Maison Mirabeau Wine

Stephen had been in the corporate world for 15 years and in August 2008 turned down a promotion that would have meant more money but also more stress, longer hours and less time with his young family. For many years the Cronks had been dreaming and talking about moving to France to make their own wine, but the moment never seemed quite right to make the big leap.

Soon after, a good redundancy offer seemed the perfect opportunity to turn the dream into reality and after selling their beloved house, they left the leafy suburbs of south-west London in August 2009. Their worldly possessions were packed up on the back of a truck and with barely a word of French between them, the family headed south to a small village called Cotignac, in the heart of Provence.
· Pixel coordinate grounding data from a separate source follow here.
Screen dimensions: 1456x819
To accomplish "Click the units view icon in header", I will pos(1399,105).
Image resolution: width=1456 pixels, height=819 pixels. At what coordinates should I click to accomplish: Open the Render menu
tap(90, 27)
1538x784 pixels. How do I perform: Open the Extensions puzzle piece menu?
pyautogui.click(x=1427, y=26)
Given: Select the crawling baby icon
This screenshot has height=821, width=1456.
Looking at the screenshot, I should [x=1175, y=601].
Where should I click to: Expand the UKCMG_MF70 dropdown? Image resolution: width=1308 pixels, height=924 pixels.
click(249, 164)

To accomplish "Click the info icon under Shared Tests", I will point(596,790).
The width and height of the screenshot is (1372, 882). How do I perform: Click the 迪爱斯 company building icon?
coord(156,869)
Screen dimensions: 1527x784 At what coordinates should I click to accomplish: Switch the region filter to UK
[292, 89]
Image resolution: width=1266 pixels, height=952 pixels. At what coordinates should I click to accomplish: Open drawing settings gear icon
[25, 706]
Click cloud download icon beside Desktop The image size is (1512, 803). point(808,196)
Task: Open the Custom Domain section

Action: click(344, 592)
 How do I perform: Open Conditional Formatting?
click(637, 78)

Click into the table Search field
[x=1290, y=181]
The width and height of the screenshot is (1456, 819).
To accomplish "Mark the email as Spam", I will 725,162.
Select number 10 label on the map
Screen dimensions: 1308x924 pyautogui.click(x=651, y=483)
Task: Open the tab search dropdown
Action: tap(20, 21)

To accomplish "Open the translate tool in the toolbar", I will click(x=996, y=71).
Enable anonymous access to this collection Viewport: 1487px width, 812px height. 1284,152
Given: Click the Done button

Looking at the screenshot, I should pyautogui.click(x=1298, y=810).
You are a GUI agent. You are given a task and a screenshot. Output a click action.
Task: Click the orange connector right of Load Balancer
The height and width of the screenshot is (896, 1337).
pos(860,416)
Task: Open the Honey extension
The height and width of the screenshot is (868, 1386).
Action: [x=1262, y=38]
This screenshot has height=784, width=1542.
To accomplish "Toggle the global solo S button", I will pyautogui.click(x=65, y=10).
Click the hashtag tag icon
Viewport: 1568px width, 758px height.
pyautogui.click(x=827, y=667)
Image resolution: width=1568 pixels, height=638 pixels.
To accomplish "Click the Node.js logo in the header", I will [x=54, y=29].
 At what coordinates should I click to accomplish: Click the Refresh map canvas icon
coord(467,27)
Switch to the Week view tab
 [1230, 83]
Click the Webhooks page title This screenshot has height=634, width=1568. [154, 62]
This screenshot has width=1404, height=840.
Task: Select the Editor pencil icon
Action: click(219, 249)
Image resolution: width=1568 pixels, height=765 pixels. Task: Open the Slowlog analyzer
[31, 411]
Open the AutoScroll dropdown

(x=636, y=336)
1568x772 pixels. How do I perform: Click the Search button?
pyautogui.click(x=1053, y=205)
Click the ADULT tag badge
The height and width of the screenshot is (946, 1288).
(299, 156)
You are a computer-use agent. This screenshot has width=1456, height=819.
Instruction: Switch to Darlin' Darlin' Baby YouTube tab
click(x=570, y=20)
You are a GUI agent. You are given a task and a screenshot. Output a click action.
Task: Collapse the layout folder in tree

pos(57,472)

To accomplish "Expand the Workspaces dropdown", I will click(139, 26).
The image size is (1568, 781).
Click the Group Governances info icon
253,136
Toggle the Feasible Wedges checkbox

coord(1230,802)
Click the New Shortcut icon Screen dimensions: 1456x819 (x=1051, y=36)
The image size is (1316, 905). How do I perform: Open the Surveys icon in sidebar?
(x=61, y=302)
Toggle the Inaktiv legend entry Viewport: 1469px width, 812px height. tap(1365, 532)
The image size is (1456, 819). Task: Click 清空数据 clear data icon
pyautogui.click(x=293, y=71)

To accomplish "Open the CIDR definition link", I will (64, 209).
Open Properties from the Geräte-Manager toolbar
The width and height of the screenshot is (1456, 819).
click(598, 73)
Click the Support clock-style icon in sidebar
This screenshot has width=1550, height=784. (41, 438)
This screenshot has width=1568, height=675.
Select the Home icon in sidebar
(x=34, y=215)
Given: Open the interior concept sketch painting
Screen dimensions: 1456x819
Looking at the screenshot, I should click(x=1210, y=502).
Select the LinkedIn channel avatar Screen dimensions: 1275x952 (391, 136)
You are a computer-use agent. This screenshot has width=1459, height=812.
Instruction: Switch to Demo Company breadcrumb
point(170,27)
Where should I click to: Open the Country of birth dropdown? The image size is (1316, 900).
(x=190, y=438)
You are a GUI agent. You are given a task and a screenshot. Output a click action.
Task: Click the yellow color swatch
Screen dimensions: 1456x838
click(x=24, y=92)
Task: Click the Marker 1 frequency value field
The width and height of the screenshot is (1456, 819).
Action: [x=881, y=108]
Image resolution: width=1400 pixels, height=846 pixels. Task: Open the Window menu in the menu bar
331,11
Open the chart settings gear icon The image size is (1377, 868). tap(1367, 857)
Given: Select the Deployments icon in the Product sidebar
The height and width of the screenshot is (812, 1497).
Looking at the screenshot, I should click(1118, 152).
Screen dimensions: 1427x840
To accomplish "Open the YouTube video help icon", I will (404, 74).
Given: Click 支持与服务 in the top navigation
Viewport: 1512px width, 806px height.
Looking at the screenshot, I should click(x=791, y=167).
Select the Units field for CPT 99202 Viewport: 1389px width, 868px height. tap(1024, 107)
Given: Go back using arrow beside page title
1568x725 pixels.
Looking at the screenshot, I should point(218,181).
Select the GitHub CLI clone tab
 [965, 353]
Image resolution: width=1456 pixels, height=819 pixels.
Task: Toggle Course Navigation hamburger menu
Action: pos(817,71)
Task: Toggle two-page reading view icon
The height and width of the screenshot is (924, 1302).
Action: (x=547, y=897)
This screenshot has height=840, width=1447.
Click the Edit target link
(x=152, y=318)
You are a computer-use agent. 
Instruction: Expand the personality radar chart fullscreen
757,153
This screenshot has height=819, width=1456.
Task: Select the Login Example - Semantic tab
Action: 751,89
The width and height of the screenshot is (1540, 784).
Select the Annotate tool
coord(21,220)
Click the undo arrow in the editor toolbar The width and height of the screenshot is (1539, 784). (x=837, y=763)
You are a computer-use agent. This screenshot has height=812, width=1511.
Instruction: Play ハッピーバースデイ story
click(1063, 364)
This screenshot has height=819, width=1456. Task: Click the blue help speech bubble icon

The Cronks spent a year getting their bearings, learning to live the provençal way, as Stephen was criss-crossing the country researching and finding the best vineyards to work with. The next step was setting up a small wine business with the principle objective of making a Provence rosé that would be regarded as one of the very best from the region, while building a brand that people would grow to love. In order to achieve this aim, they put together a highly experienced winemaking team and threw their heart and soul into the brand and innovative communications with their customers. Mirabeau is now being sold in more than 30 markets, has won medals and earned acclaim from some of the world’s toughest wine critics, but what really makes Stephen happiest is that their wines are an integral part of people having a great time together.